Diable, que se passe-t-il au royaume des lettres ? Ou plutôt que ne se passe-il pas ? Nous nous sommes sérieusement posés la question et nous avons posé des hypothèses. Il nous est apparu que la décennie 2000-2010 n’avait pas été des plus novatrices. 2011 : l’année de ces prix serait une caricature de ce qui se passe depuis des années, c’est-à-dire une littérature française qui rejoue les formes des XIXe et XXe siècle, qui cherche peu la rupture formelle, qui prend peu en charge les sujets de notre époque.
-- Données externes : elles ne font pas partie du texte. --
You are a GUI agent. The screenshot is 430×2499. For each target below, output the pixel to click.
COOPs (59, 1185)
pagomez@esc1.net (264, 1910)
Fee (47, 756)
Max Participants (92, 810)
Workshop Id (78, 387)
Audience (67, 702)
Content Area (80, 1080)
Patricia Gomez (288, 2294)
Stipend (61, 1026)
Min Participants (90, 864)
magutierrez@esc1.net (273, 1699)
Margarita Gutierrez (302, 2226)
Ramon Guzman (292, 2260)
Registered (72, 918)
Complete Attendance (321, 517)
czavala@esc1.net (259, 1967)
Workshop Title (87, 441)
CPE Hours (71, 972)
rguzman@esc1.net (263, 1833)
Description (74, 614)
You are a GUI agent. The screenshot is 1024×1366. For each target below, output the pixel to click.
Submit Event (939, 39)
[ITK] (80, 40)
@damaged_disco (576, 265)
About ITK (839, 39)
Houellebecq est le grand phénomène de cette décennie, et ce n’est pas un hasard, il est un des seuls écrivains de talent à s’être attaquer au nihilisme contemporain, au clonage, etc... mais rappelons, dans une forme très XIXe siècle. Sinon, rien de majeur. Le dernier mouvement littéraire signifiant roman des années remonte à 1977, avec Serge Doubrovsky : c’est l’autofiction. De très bons livres en ont découlé dans les années 1990 (Hervé Guibert, Guillaume Dustan, Christine Angot, finissant tout début 2000 avec Chloé Delaume). En 2000-2010, on continue d’expérimenter, il y a de très bons écrivains, certes. Mais comme l’affirme Charles Dantzig, dans son excellent article sur le populisme en littérature (Le Monde, 17 mars 2012) : « Le réel est passé à la réaction. » Et l’autre nom de la réaction, que nous avons choisi ici à Transfuge, c’est le rétrograde. Il est hallucinant de constater le nombre de romans qui continuent de paraître sur la deuxième guerre mondiale, sur les nazis ! Une partie dominante de la littérature française est obsédée par le passé, période de guerre ou pas, incapable de regarder notre époque, et bien souvent la détestant.
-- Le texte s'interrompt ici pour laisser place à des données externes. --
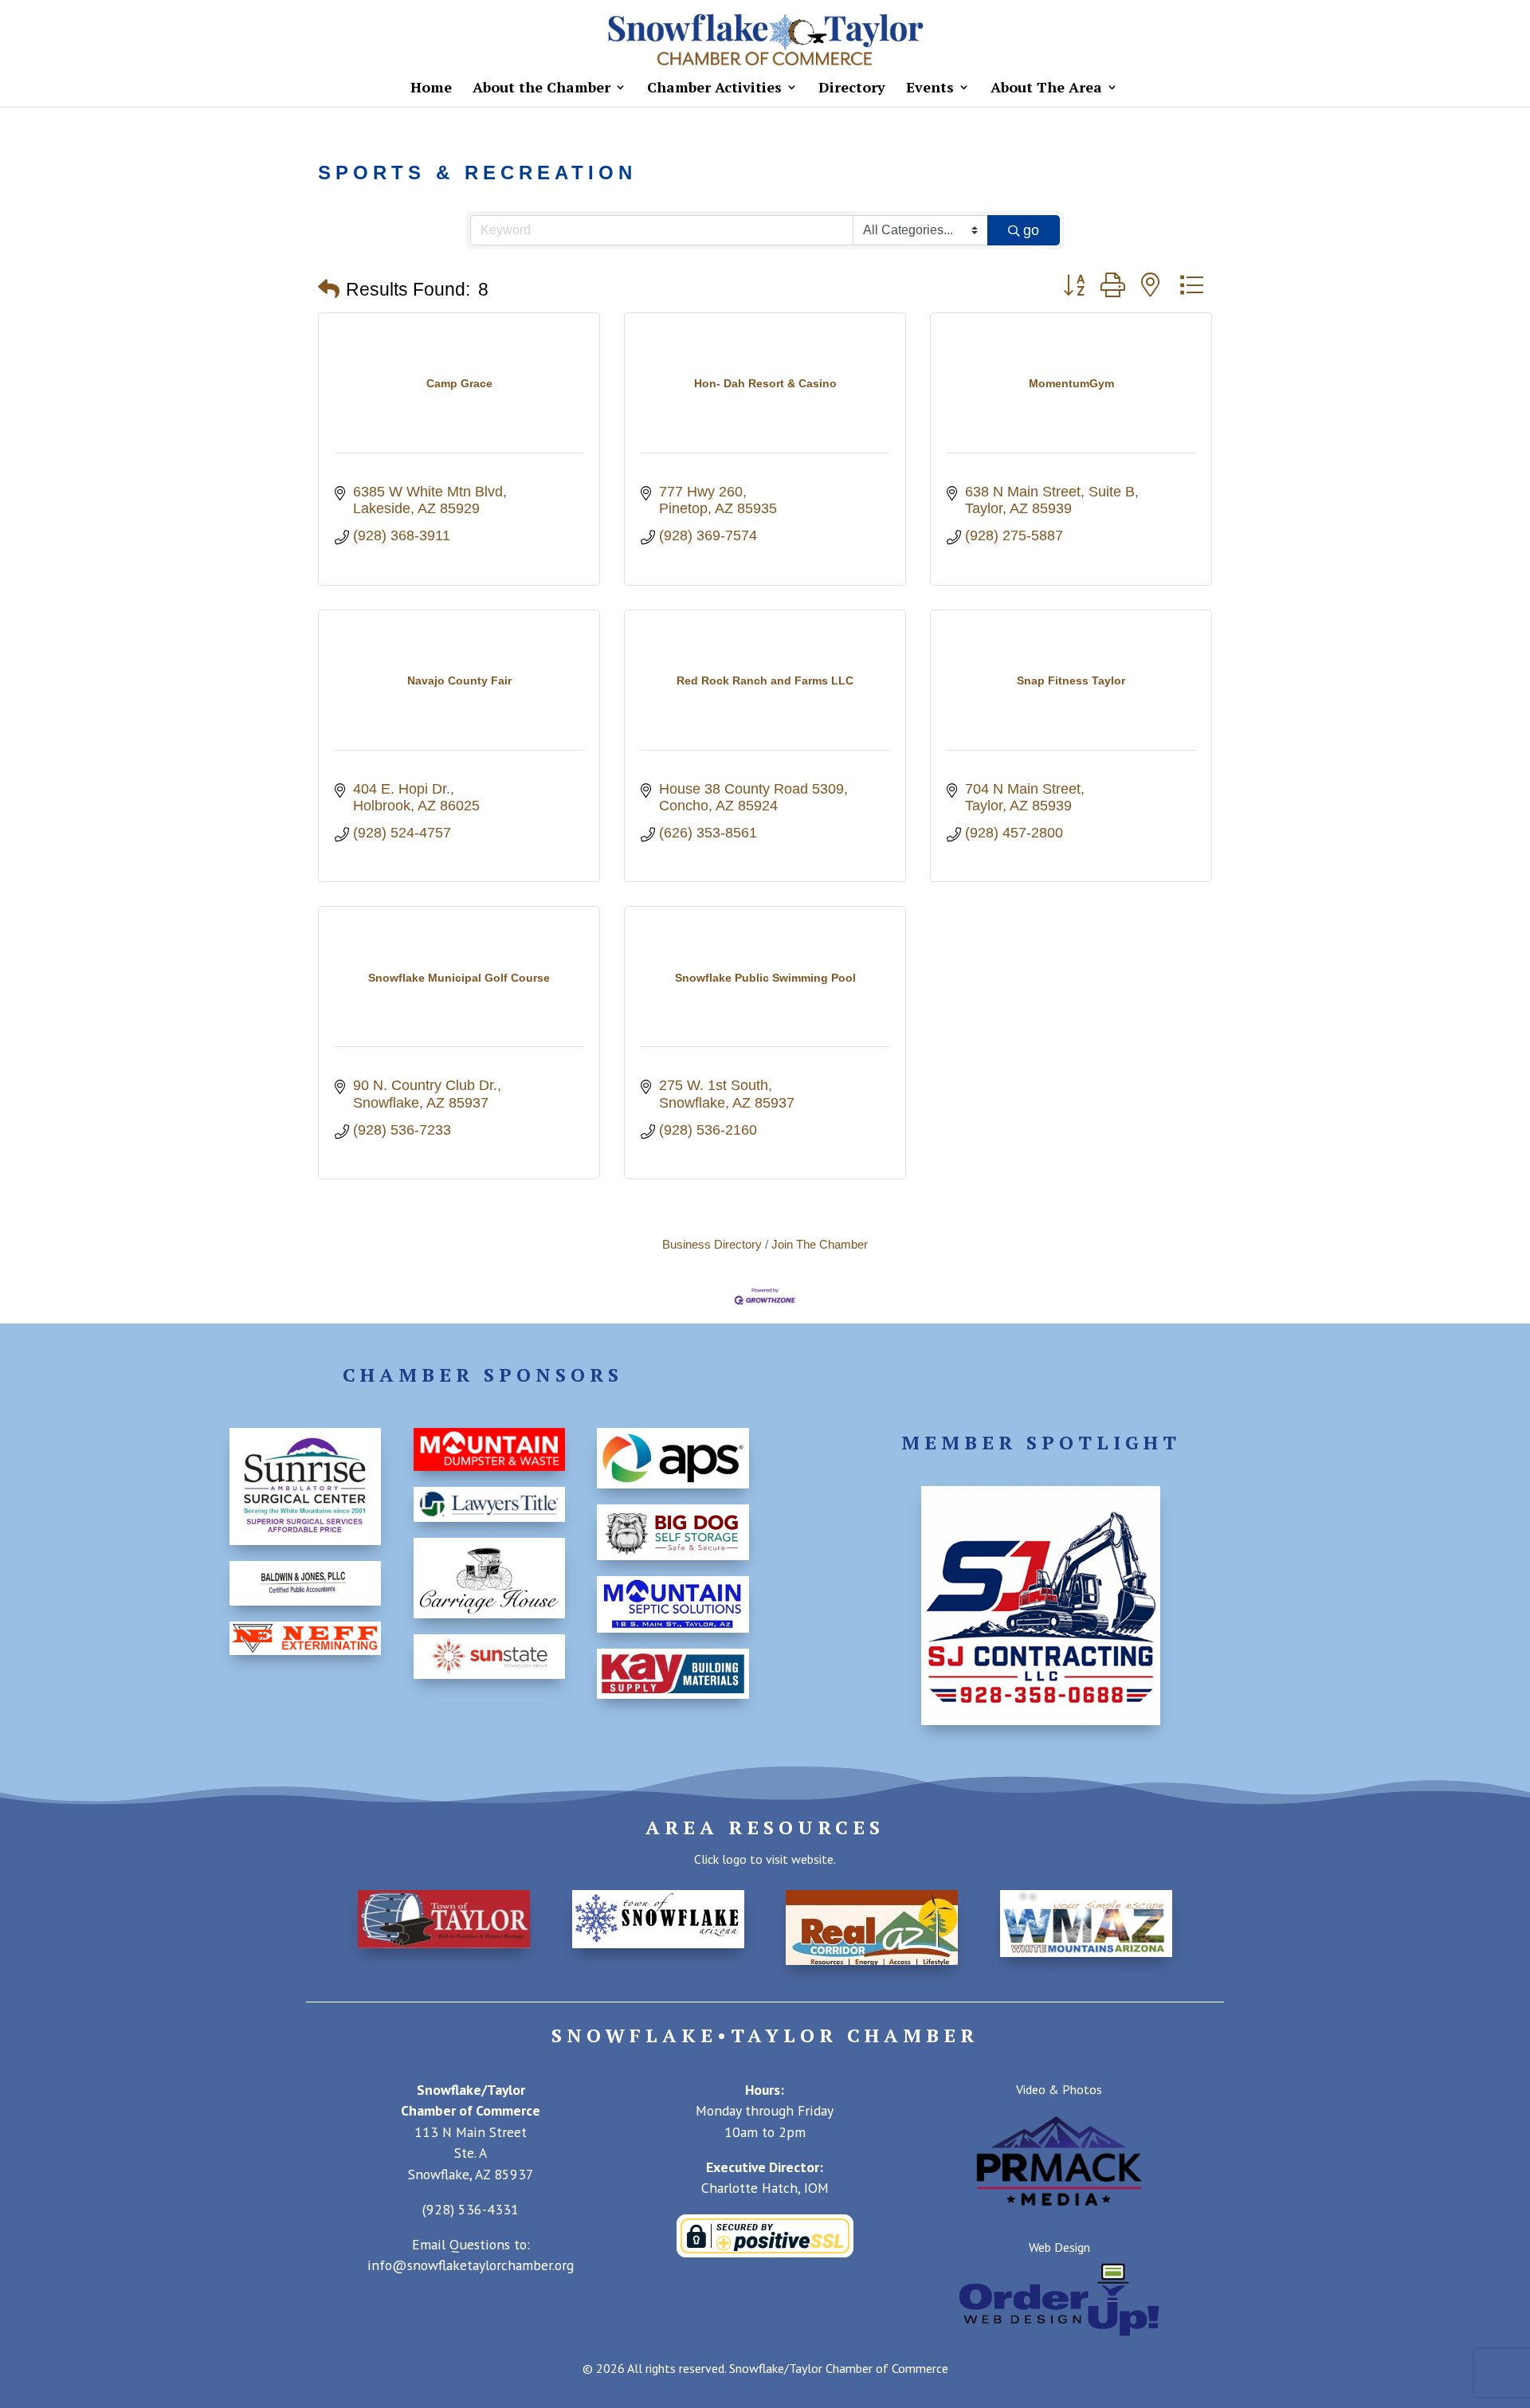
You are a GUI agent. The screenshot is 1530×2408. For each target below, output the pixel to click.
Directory (851, 88)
Un écrivain doit-il détester son époque pour mériter ce qualificatif d’écrivain ? Il y a des personnages positifs chez Proust (Albert Bloch, Gustave Verdurin, la grand-mère, Vinteuil... ). Et Proust est un écrivain plutôt de bon niveau. Nietzsche écrivait qu’il faut dire Oui au monde pour commencer et après on affine. Qu’il faut j’ouir du monde, comme dirait Lacan. L’entendre avant de le sanctionner. Qui nous dit notre époque avec justesse aujourd’hui ? Peu. Ceux qui crachent sont légion.
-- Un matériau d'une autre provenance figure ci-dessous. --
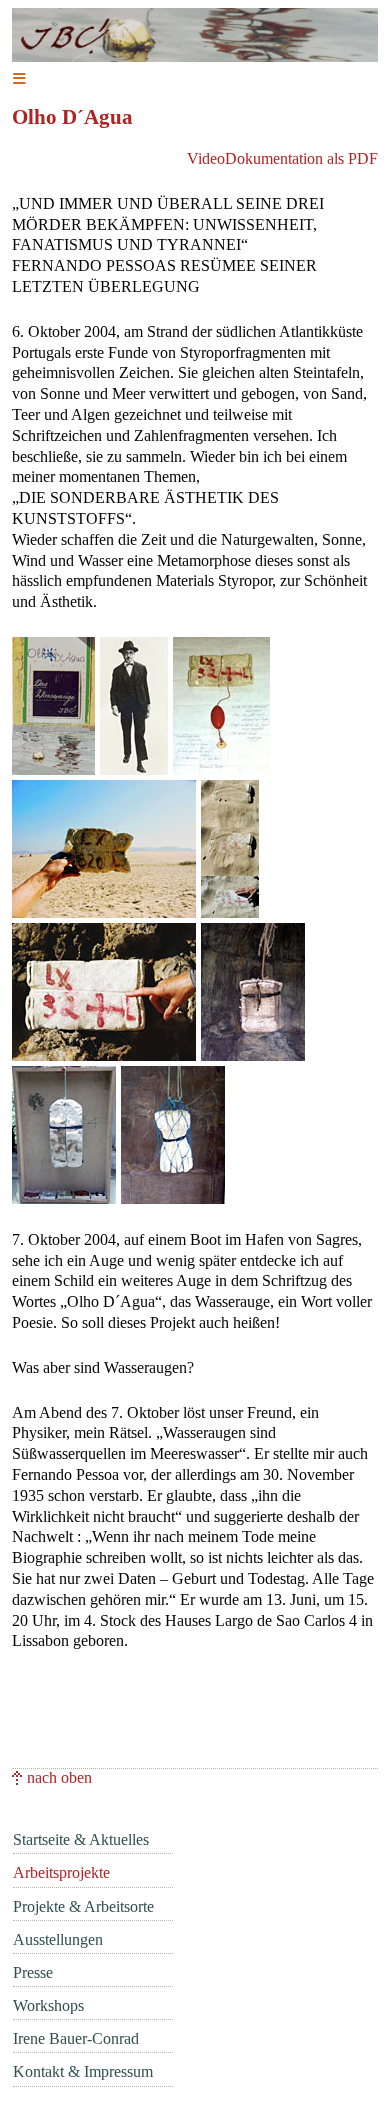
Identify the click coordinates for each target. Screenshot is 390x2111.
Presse (33, 1972)
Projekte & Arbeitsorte (83, 1906)
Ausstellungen (58, 1939)
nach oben (59, 1777)
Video (206, 158)
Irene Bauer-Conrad (76, 2038)
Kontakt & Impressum (83, 2071)
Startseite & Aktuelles (81, 1839)
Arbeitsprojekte (61, 1872)
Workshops (48, 2005)
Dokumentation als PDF (301, 158)
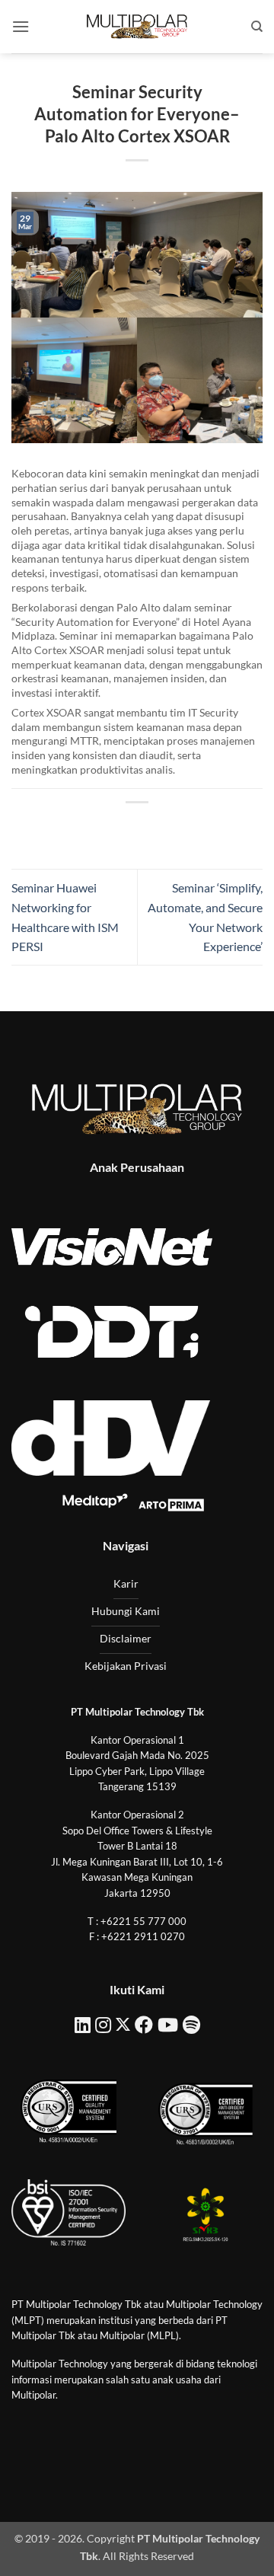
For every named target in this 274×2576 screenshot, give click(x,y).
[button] (20, 26)
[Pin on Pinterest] (178, 828)
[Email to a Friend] (151, 828)
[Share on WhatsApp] (68, 828)
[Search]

La littérature française est vieillissante, c’est sûr les chiffres sont là : de moins en moins de premiers romans publiés et un lectorat dont l’âge recule. Frédéric Beigbeder a dit à qui voulait l’entendre que la littérature était en danger. Il avait raison, continuons le combat.
Il a disparu quelque chose de Mai 68 dont plus personne ne parle, c’est l’idée de table rase, que tout est encore possible. « Désires tout, n’attends rien », cette phrase est aussi précieuse hier qu’aujourd’hui. C’est le plus beau cadeau que nous a fait cette révolution et on l’a cassé. Disparu. Oublié. C’est ce souffle-là qui manque, la littérature française est vieillie, dépressive, manque de confiance. Affranchis-toi du passé, écrivain. Le XXIe siècle ne t’ouvre pas les bras, certes, mais il aura besoin de toi, sinon, où d’autre se dira notre destin ? Le langage de com’ est partout, la littérature doit d’autant plus réinjecter de la complexité à notre époque.
Le XXIe est l’avenir de la littérature, il n’y en aura pas d’autre. Et laissez au vestiaire ce satané réalisme historique usé jusqu’à la corde.
Oui, noyons cette vieille dame, dans la Seine, entre deux péniches, près de l’Alma, il paraît que l’eau est pleine de vase en ce moment... et que les romanciers du XXIe siècle la regarde mourir, souriant.

Crédit : Transfuge.

Dossier : La littérature française plus rétrograde que jamais ? (avec, notamment : « La victoire du rétrograde, c’est la victoire de la petite bourgeoisie. » Entretien avec Jacques Henric)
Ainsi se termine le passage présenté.